Bill studied pure maths at Warwick but has been tiptoeing towards the ‘applied side’ ever since.

I am a first year PhD student under the supervision of Marcel Ortgiese and Tim Rogers. My core mathematical interests are interacting particle systems and evolutionary games. I am interested in (too) many areas of applied maths so have also gained some working knowledge of Bayesian inference, inverse problems, statistical physics during my time at SAMBa.

Before SAMBa I studied maths at Warwick and Bristol, undertaking research projects on percolation theory and graph embeddings, respectively. Any probabilistic or statistical problem with a discrete flavour is extremely likely to appeal to me.

Outside of maths I enjoy playing piano, Texas Hold ‘em and Pot Limit Omaha, sports and games which require good balance; reading fiction; watching films. The Eight Mountains (2023) is a film I saw recently and really liked.

Research project title:
Interacting particle systems with an infinite type space.

Supervisor(s):
Marcel Ortgiese, Tim Rogers

Project description:

My PhD project will examine interacting particle systems (IPSs) which have an infinite type space. Evolutionary games in which each particle can take any mixed strategy can often be considered as IPSs with an infinite type space. Here, the strategy a particle takes defines the particle type. Equations for the dynamics of such systems (replicator dynamics for instance) obtained by taking the number of particles to infinity can obfuscate whether the particle population is (primarily) composed of a single mixed strategy (is “monomorphic”) or a mixture of pure strategies (is “polymorphic”). However, for finite stochastic systems either monomorphic or polymorphic populations can be favoured depending on the micro-dynamics! For starters, I want to find out when polymorphism is favoured and why.

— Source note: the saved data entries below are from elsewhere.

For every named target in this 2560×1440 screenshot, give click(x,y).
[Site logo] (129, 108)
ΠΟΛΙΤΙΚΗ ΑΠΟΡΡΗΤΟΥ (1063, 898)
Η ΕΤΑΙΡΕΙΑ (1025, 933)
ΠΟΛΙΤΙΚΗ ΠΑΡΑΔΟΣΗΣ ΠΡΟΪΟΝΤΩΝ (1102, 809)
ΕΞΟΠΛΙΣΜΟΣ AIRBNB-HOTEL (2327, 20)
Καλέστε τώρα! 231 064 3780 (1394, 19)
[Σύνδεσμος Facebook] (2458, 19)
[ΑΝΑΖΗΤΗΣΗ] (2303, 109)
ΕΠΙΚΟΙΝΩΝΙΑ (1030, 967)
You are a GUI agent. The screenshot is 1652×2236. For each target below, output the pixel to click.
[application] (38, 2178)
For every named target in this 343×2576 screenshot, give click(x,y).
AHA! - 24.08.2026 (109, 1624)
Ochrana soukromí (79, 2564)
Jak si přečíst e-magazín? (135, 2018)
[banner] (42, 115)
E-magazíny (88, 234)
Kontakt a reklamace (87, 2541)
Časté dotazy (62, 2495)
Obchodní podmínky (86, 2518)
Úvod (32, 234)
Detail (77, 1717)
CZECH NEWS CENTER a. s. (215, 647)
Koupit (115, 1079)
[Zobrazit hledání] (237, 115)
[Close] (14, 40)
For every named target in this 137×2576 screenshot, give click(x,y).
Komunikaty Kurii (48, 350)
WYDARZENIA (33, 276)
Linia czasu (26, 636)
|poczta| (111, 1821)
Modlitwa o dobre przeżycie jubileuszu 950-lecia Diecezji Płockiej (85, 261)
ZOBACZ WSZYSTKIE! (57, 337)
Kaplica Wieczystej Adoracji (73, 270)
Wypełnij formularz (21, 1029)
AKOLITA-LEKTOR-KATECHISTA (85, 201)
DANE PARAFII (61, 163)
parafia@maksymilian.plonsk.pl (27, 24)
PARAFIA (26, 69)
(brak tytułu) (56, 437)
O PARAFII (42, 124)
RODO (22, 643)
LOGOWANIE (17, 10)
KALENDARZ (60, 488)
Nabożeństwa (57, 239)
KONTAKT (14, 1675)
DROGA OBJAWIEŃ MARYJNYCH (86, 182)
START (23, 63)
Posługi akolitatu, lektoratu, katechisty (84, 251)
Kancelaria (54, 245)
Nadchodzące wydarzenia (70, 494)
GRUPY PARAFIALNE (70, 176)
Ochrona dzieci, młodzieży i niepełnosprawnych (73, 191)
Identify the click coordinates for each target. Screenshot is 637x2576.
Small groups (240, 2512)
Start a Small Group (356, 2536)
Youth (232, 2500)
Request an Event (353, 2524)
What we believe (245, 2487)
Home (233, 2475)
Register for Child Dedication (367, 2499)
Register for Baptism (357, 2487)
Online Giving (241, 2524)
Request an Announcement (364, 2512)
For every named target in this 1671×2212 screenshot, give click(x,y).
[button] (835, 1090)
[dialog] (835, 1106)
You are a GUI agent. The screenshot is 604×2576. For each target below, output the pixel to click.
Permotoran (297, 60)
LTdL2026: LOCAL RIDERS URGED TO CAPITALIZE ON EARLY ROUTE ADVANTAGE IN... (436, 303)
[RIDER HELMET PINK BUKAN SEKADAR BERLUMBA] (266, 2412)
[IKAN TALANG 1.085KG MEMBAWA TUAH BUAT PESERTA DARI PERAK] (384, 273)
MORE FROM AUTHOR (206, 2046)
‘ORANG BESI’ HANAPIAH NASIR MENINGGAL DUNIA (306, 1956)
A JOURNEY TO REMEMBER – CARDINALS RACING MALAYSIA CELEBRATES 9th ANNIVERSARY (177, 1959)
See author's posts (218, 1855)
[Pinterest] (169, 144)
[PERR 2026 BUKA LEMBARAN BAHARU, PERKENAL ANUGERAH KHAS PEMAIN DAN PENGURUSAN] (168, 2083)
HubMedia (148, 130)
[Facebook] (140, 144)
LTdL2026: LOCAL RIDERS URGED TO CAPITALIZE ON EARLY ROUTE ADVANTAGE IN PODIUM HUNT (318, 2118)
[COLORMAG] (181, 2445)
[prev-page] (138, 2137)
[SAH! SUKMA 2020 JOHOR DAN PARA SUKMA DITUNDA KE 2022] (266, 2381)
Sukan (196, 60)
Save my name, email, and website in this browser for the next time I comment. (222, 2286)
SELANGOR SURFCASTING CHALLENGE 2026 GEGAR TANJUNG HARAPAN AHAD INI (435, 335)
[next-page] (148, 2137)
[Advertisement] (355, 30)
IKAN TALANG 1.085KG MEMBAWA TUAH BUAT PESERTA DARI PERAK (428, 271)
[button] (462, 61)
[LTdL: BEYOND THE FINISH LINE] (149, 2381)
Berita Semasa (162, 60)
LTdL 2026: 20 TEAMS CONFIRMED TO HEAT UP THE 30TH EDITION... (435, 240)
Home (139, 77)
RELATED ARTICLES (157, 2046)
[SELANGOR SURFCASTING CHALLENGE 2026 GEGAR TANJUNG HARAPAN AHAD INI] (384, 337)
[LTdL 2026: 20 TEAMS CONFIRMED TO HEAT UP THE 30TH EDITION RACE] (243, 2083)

For readers who didn’t follow much of the above I aim to provide essential context below. Namely, I explain what is meant by type space and give an example of an IPS.

Imagine the two-dimensional integer lattice for which a coloured dot (i.e. particle) has been placed at every lattice point. The type space is set of all possible colours (i.e. types) each particle can take. Consider a finite type space {red, blue} to begin with, that is, imagine each particle is coloured either red or blue. Our particles will not move, but they can change type (i.e. colour) over time. Only particles which are neighbours on the lattice can directly affect each other’s type, and only according to some collection of interaction rules we specify beforehand. One classic interaction rule involves every particle having their own Poisson clock and copying the type of a neighbour chosen at random whenever their clock rings. When these Poisson clocks are independent and have the same rate an IPS called the voter model is obtained. Imagine starting the voter model with particles in a red-blue chessboard arrangement. Large regions of a single colour will form and merge as time progresses.